Goal of the exercise =>
Write out the lines word for word, from the line containing "Given: Click the" up to and including the line containing "Looking at the", and leave the pictures out of your answer.

>> START Data supplied

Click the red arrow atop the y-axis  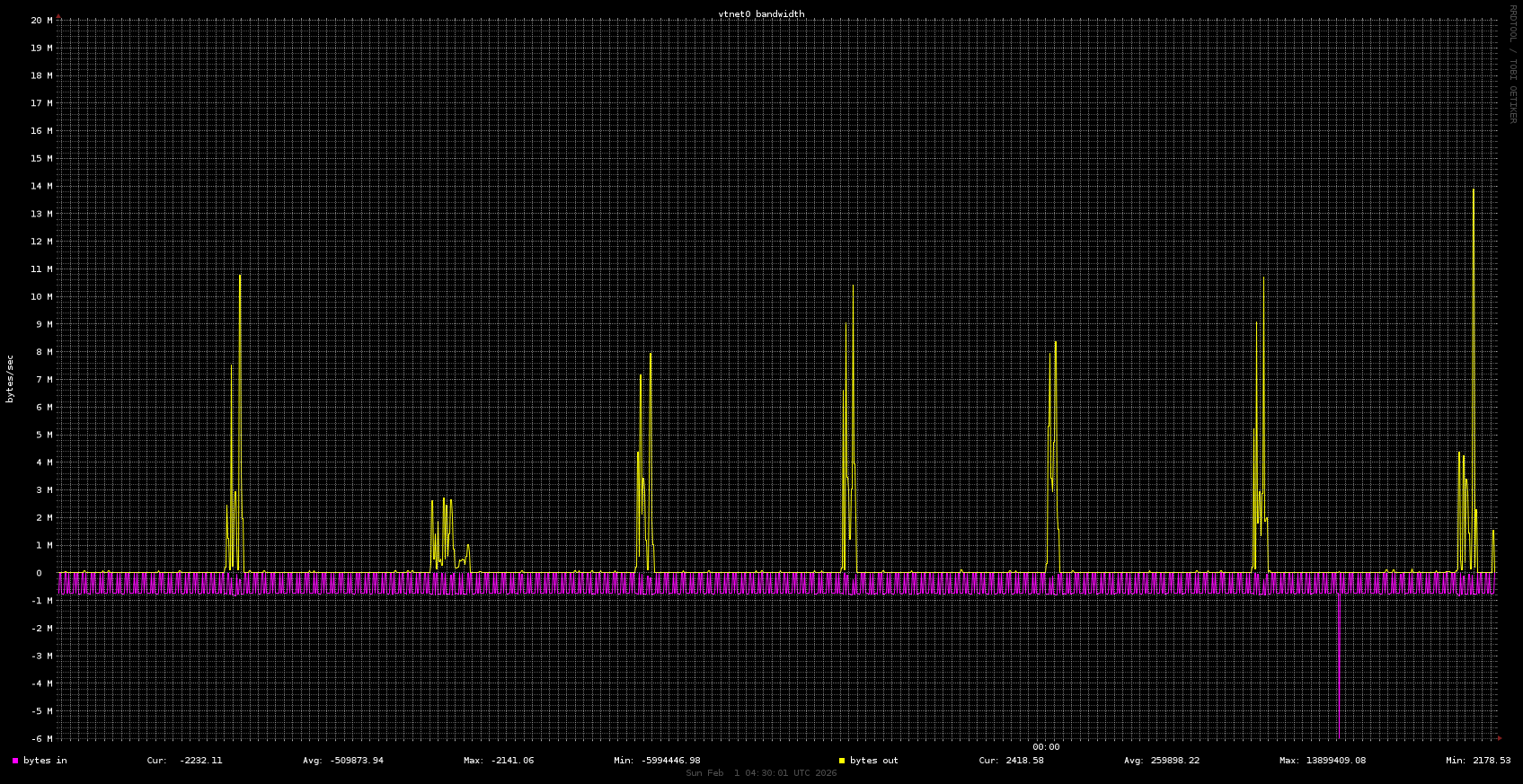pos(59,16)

>> END Data supplied
>> START Data supplied

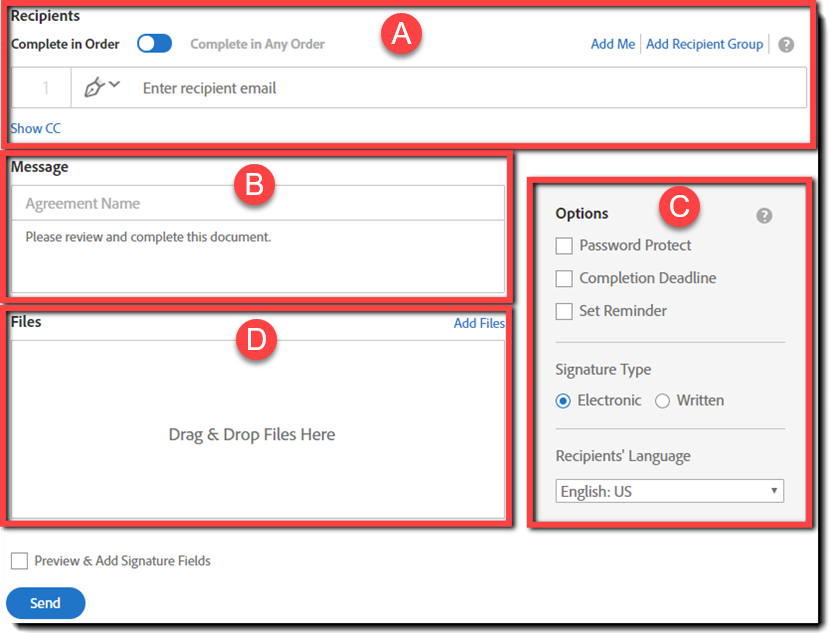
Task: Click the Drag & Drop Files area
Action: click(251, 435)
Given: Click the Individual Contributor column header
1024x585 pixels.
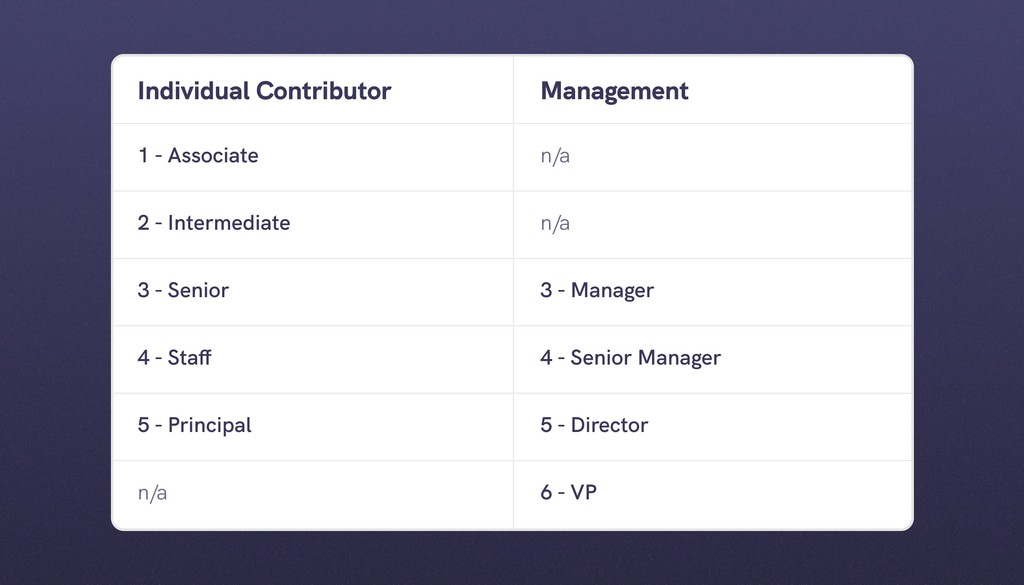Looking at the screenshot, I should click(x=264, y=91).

>> END Data supplied

Task output =>
Given: Click the Individual Contributor column header
1024x585 pixels.
Looking at the screenshot, I should click(x=264, y=91).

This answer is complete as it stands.